Location of the parser
----------------------

The parser is installed at codex-S.cis.upenn.edu:/project/cis/xtag2/pub/lem.seas/

Create a personal directory for input and output files.  

In the following instructions, the personal directory is called "test"
and <install-directory> is /project/cis/xtag2/pub/lem.seas/

Running the parser
------------------

1. To run the parser on a set of input sentences:

   % cd <install-directory>
   put the ./bin directory in your PATH variable

   % cd test
   % runparser +n testfile | print_deriv -b | showtrees
 
   (showtrees uses Tcl/Tk; if you get an error see the Troubleshooting
   section below).

   you can save the parser output to a file:

   % runparser +n testfile > outfile

   For more options on viewing the output of parsing, experiment with
   the options to print_deriv:

   % print_deriv -h

   Also, you can use 'indentrees' instead of 'showtrees' to view the
   parser output on a textual display.

2. To use the parser with feature structure unification: 

   % cd <install-directory>/test
   % runparser +c testfile | print_deriv -f | showtrees

   A window should pop up with parses that have had successful
   unifications. Pressing 'f' in the window shows you the feature
   structures of each tree. 

   To unify feature structures after parsing:

   % runparser +u outfile | print_deriv -f | showtrees

   (The directory ./src/browser contains an experimental Java based
   browser for derivation forests. It is still under development and
   probably will not work on all parser outfiles.)

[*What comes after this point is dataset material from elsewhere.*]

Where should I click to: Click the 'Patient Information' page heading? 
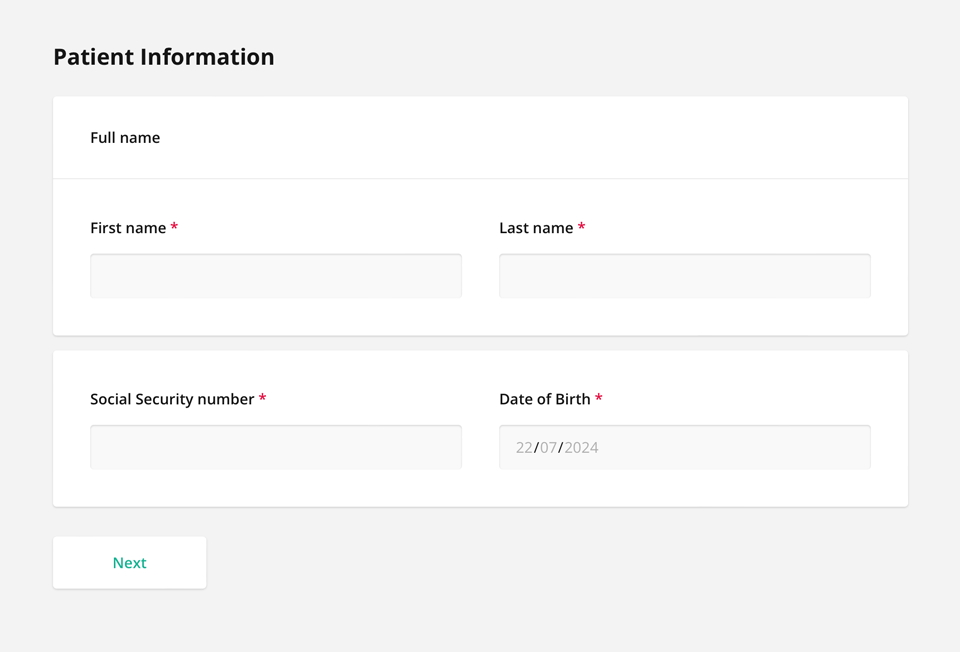point(163,57)
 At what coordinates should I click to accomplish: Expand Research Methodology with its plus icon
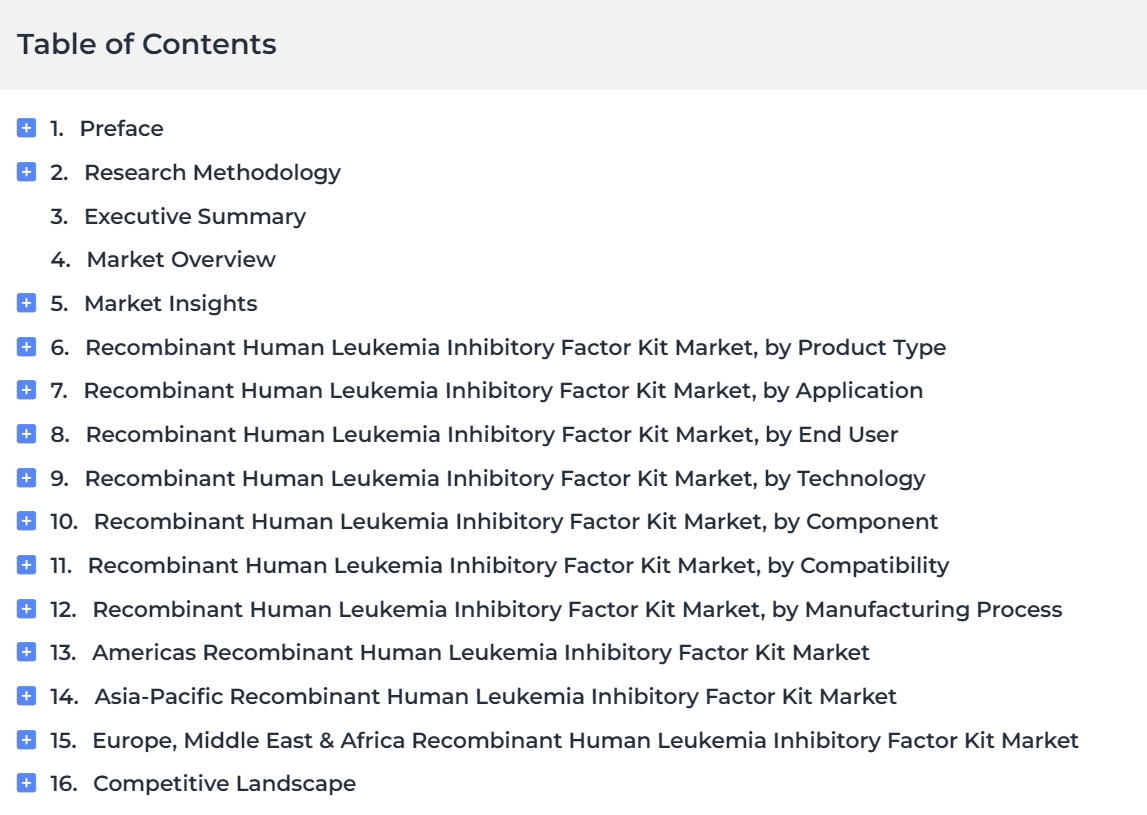click(26, 172)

3. Useful utilities that can be used on the output of the parser:

   % count_derivations outfile

   Returns number of derivations encoded in the derivation forest
   which is the output of the parser.

   % truncate_graph outfile

   Randomly samples derivations from the forest. this is very useful
   when examining sentences with a large number of derivations
   (typically before feature structure unification). For example,

   % runparser +n testfile2 | truncate_graph | print_deriv -b | showtrees 

4. Running the parser with lexicalized trees pre-assigned to words
   (the logprob values are ignored):

   % cd <install-directory>/test
   % runparser +n -d nbest_sample.in | print_deriv -b | showtrees

5. Running the parser with a POS tagger acting as a filter on the trees
   selected by the words, e.g:

   % cd <install-directory>/test
   % runparser -p +n -df ../bin/tagger_filter testfile > outfile

   -p indicates that the sentence final punctuation should not be
   removed since lack of such cues usually causes errors in tagging.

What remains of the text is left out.